Barack Obama is the United States’ first black President. If you put a low-resolution image of him into a certain algorithm that generates depixelated faces, the output will be a white man.
This is the case not only for Obama. This also goes if you put pictures of Congresswoman Alexandria Ocasio-Cortez or actress Lucy Liu in it. Low resolutions images of non-white women in high-resolution inputs are going to be distinctly white. These images speak volumes concerning the dangers of bias in artificial intelligence.
To explain the problem, we need to know a little bit concerning the technology that is used here. PULSE is the name of the algorithm program that generates those images. It uses an upscaling technique to process visual data. Upscaling is like those “zoom and enhances” tropes you see in film and TV. Nevertheless, unlike in Hollywood, real software can not just generate new data from nothing. The software must fill in the blanks using machine learning, to train a low-resolution image into a high-resolution one.
For PULSE, the algorithm doing this work is StyleGAN. This was a technology created by researchers from NVIDIA. You may not have heard of StyleGAN, however. Nevertheless, most likely, you are familiar with its work. It is the algorithm responsible for making some eerily human faces.

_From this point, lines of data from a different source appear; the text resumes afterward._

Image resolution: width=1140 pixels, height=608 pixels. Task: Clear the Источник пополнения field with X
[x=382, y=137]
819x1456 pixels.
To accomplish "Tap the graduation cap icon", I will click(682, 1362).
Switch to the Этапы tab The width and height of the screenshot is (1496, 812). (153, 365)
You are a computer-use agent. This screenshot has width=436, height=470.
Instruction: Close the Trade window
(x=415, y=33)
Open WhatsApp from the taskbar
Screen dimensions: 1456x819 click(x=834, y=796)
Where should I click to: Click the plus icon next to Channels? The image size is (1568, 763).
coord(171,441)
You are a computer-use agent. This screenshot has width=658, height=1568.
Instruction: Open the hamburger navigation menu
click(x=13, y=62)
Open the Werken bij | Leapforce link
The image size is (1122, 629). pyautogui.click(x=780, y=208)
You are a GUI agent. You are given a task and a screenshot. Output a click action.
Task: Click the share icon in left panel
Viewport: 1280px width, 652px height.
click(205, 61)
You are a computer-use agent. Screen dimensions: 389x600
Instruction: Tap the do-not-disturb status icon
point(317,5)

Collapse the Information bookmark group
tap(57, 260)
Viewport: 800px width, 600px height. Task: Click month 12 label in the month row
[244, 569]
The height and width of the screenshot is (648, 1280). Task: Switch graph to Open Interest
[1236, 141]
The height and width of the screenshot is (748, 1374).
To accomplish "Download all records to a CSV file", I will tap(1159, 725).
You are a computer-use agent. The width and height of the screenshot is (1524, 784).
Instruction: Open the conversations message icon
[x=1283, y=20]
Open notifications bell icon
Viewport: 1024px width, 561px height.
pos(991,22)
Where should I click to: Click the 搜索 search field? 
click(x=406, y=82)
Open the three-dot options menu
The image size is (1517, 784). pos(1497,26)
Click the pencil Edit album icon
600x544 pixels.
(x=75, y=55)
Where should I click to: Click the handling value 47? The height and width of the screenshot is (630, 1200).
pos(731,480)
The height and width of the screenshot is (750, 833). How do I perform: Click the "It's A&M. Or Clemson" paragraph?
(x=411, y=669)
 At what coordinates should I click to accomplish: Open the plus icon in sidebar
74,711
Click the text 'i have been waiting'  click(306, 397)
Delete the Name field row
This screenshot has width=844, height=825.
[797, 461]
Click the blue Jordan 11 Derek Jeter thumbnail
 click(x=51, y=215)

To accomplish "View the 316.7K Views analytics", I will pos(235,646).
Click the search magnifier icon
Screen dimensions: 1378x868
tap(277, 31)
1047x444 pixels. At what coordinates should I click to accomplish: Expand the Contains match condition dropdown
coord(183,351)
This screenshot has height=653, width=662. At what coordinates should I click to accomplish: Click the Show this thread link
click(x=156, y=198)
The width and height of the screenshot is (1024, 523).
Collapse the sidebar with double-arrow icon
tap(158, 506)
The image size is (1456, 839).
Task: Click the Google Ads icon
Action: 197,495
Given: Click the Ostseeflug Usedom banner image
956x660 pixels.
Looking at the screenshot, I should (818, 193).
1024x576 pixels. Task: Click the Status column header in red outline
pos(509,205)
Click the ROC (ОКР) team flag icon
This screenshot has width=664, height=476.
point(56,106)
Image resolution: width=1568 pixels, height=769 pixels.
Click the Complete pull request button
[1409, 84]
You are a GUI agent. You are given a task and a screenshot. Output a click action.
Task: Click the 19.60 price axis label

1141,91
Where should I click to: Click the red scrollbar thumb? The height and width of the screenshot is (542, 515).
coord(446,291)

You can see these faces on websites like ThisPersonDoesNotExist.com. The faces are so realistic that they are often used to generate face social media profiles.
Image being Racial
PULSE “imagines” the high-res version of pixelated inputs with the help of StyleGAN. It does not do that by “enhancing” the original low-resolution image. It generates an entirely new high-resolution face that looks the same as the one input by the user.
That means each depixelated image upscales in a variety of ways. It is in the same way as a single set of ingredients that can make different dishes. You can use PULSE to see what crying emoji, Doom guy, or the hero of Wolfenstein 3D will look like at high resolution. It is not that the algorithm “finds” new detail in the image as in the “zoom and enhance” trope. Nevertheless, it does invent new faces that revert the input data.
That sort of work was theoretically possible for a few years now. Nevertheless, as is often the case in artificial intelligence work, it reached a broader audience when an easy-to-run version of the code was made available online this weekend. This was when racial disparities began to become apparent.
Creators of PULSE say the trend is clear: when you use an algorithm for scaling up pixelated images, the algorithm usually generates faces with Caucasian features.
Creators of the algorithm wrote it on Github. They wrote that it does appear that PULSE produces white faces more frequently than faces of people of color. That bias was inherited from the dataset StyleGAN was trained on. Nevertheless, there could be other factors that we do not know about.
When StyleGAN tries to come up with a face that looks like the pixelated input image, it usually defaults to white features.